Italia

Lomazzo: gambizzato Frediano Manzi. Chi è stato e perchè?

Gambizzato Frediano Manzi, responsabile dell’associazione Sos Racket e usura. L’agguato a Manzi viene teso dinnanzi alla sua abitazione a  Lomazzo.  Un killer o forse due anno sparato due colpi di pistola ed uno di questi ha colpito il polpaccio. SOS Racket e Usura.

Frediano Manzi, con la sua associazione ‘Sos Racket e Usura’ è da diversi anni al centro di battaglie civili e contro la mafia.


Fortissime sono state le pressioni che l’Associazione sos racket ed usura ha avuto da quando il 19 ottobre 2011 decise di sostenere pubblicamente con un Presidio di Solidarietà nei confronti del Consigliere Comunale Domenico Anselmo, vittima di un grave atto intimidatorio che gli è scostato l’incendio doloso del suo locale, una panetteria  ”Le Delizie del Forno” in Rozzano Via Oleandri n. 31.

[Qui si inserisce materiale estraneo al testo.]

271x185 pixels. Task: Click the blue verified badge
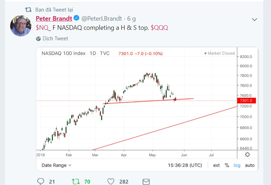coord(76,19)
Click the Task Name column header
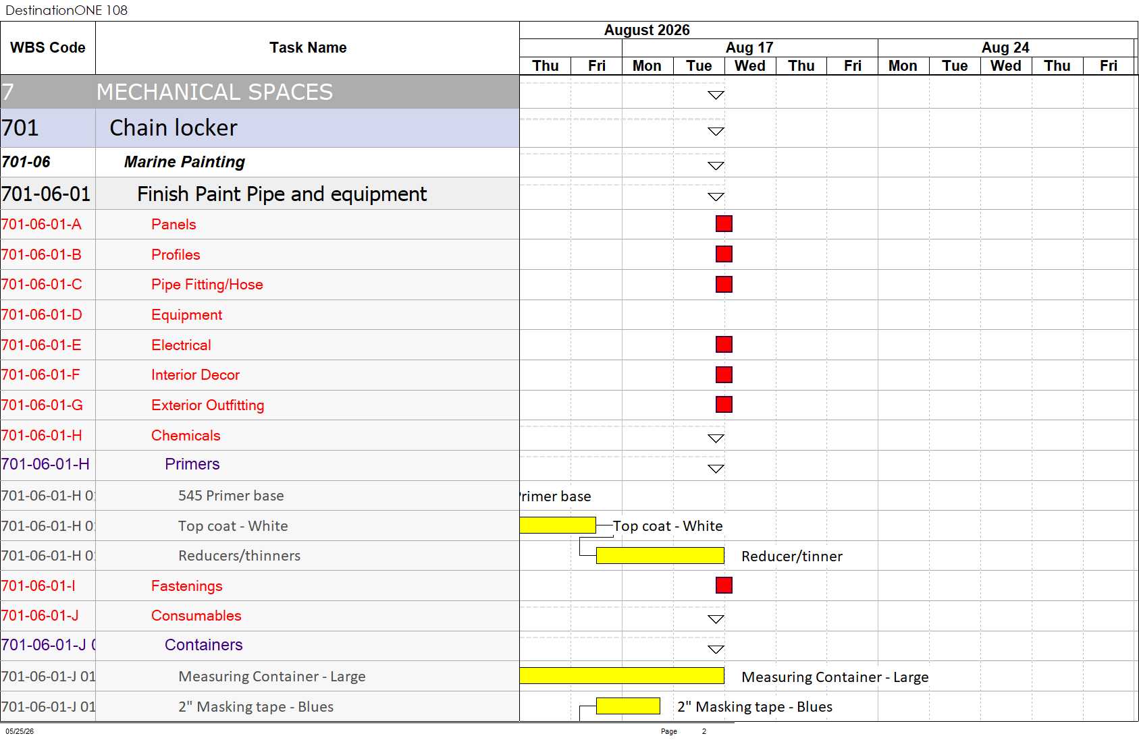1139x740 pixels. (308, 48)
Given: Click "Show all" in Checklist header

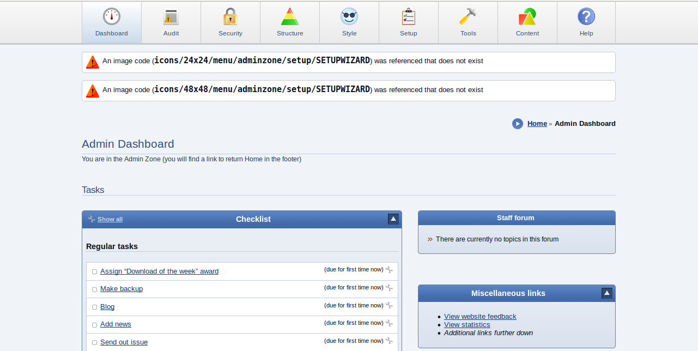Looking at the screenshot, I should coord(110,219).
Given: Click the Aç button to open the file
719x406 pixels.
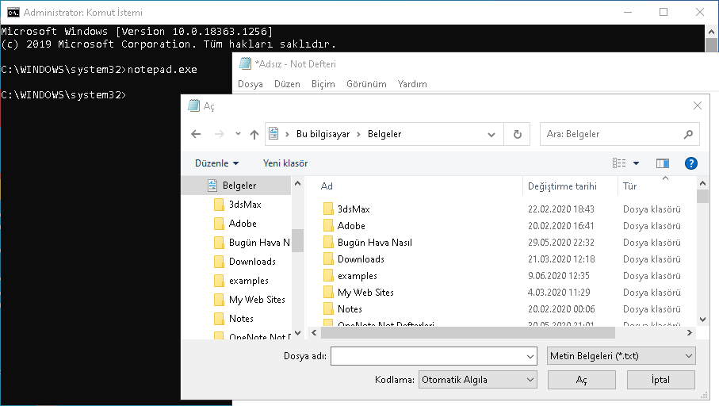Looking at the screenshot, I should (x=582, y=380).
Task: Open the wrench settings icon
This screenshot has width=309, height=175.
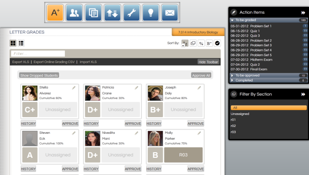Action: [x=132, y=12]
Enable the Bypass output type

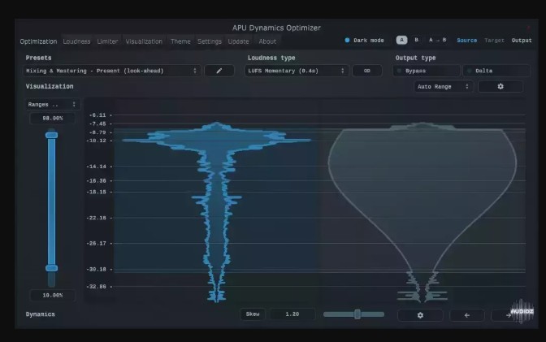(x=426, y=71)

Per la prima volta in venti anni di lavoro dell’Associazione non era mai successo di ricevere pressioni che ci sconsigliavano di sostenere una vittima, nella nostra pubblica iniziativa di sostegno alla sua persona per i gravi atti di intimidazione che aveva subito. La vittima è il Consigliere Comunale di Rozzano, Domenico Anselmo, a cui abbiamo dato e daremo sempre il nostro sostegno perchè ha avuto lo strepitoso coraggio durante un infuocato consiglio comunale di denunciare pubblicamente che i mandanti e gli esecutori dell’incendio della sua panetteria era da collegare alla negazione che lui aveva posto nel concedere una licenza per l’apertura di una sala giochi a dei pregiudicati. (Nel blog dell’associazione lo scrivono solo  il 14 di marzo! qualche giorno fa)  Intanto, purtroppo Manzi, nonostante sia attivo dal 1997 e nonostante il suo impegno sia molto forte e marcato, specie online a  novembre scorso ha scritto  una brutta pagina del suo impegno anti-racket con l’ammissione che alcuni attentati ai suoi danni erano simulati. Messe in scena per attirare l’attenzione. Manzì confesso di aver pagato 1.200 euro a un pluripregiudicato affinché eseguisse due attentati a un chiosco di fiori e a un furgone riconducibili alla sua attività, poi denunciati come episodi di intimidazione.